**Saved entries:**
========================
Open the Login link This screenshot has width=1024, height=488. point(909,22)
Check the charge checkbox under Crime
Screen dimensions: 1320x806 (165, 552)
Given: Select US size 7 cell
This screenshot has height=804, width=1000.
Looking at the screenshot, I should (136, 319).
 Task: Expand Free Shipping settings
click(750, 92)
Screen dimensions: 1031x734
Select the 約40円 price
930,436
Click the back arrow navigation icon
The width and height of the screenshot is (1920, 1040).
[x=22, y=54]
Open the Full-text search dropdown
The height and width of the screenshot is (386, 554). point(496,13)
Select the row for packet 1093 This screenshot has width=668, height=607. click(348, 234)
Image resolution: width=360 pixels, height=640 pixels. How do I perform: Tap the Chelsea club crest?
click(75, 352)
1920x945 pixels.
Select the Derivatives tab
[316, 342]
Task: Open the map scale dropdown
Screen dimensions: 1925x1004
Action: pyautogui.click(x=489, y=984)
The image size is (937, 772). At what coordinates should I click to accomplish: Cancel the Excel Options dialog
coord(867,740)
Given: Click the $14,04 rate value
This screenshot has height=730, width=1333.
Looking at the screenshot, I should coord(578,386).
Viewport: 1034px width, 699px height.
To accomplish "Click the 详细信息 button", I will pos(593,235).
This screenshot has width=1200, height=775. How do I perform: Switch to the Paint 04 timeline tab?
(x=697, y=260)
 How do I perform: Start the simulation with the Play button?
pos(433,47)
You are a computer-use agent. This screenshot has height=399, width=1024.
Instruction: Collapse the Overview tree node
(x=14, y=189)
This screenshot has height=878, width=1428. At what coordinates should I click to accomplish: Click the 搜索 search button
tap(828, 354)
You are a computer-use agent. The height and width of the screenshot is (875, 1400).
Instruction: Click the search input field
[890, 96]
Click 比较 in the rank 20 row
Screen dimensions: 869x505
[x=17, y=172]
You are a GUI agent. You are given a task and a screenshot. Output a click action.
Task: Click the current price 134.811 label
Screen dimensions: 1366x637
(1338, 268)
========================
**ABOUT THIS TASK:** Your task is to restate all of the records above word for word.

**THE COMPLETED TASK:**
Open the Login link This screenshot has width=1024, height=488. point(909,22)
Check the charge checkbox under Crime
Screen dimensions: 1320x806 (165, 552)
Given: Select US size 7 cell
This screenshot has height=804, width=1000.
Looking at the screenshot, I should (136, 319).
 Task: Expand Free Shipping settings
click(750, 92)
Screen dimensions: 1031x734
Select the 約40円 price
930,436
Click the back arrow navigation icon
The width and height of the screenshot is (1920, 1040).
[x=22, y=54]
Open the Full-text search dropdown
The height and width of the screenshot is (386, 554). point(496,13)
Select the row for packet 1093 This screenshot has width=668, height=607. click(348, 234)
Image resolution: width=360 pixels, height=640 pixels. How do I perform: Tap the Chelsea club crest?
click(75, 352)
1920x945 pixels.
Select the Derivatives tab
[316, 342]
Task: Open the map scale dropdown
Screen dimensions: 1925x1004
Action: pyautogui.click(x=489, y=984)
The image size is (937, 772). At what coordinates should I click to accomplish: Cancel the Excel Options dialog
coord(867,740)
Given: Click the $14,04 rate value
This screenshot has height=730, width=1333.
Looking at the screenshot, I should coord(578,386).
Viewport: 1034px width, 699px height.
To accomplish "Click the 详细信息 button", I will pos(593,235).
This screenshot has width=1200, height=775. How do I perform: Switch to the Paint 04 timeline tab?
(x=697, y=260)
 How do I perform: Start the simulation with the Play button?
pos(433,47)
You are a computer-use agent. This screenshot has height=399, width=1024.
Instruction: Collapse the Overview tree node
(x=14, y=189)
This screenshot has height=878, width=1428. At what coordinates should I click to accomplish: Click the 搜索 search button
tap(828, 354)
You are a computer-use agent. The height and width of the screenshot is (875, 1400).
Instruction: Click the search input field
[890, 96]
Click 比较 in the rank 20 row
Screen dimensions: 869x505
[x=17, y=172]
You are a GUI agent. You are given a task and a screenshot. Output a click action.
Task: Click the current price 134.811 label
Screen dimensions: 1366x637
(1338, 268)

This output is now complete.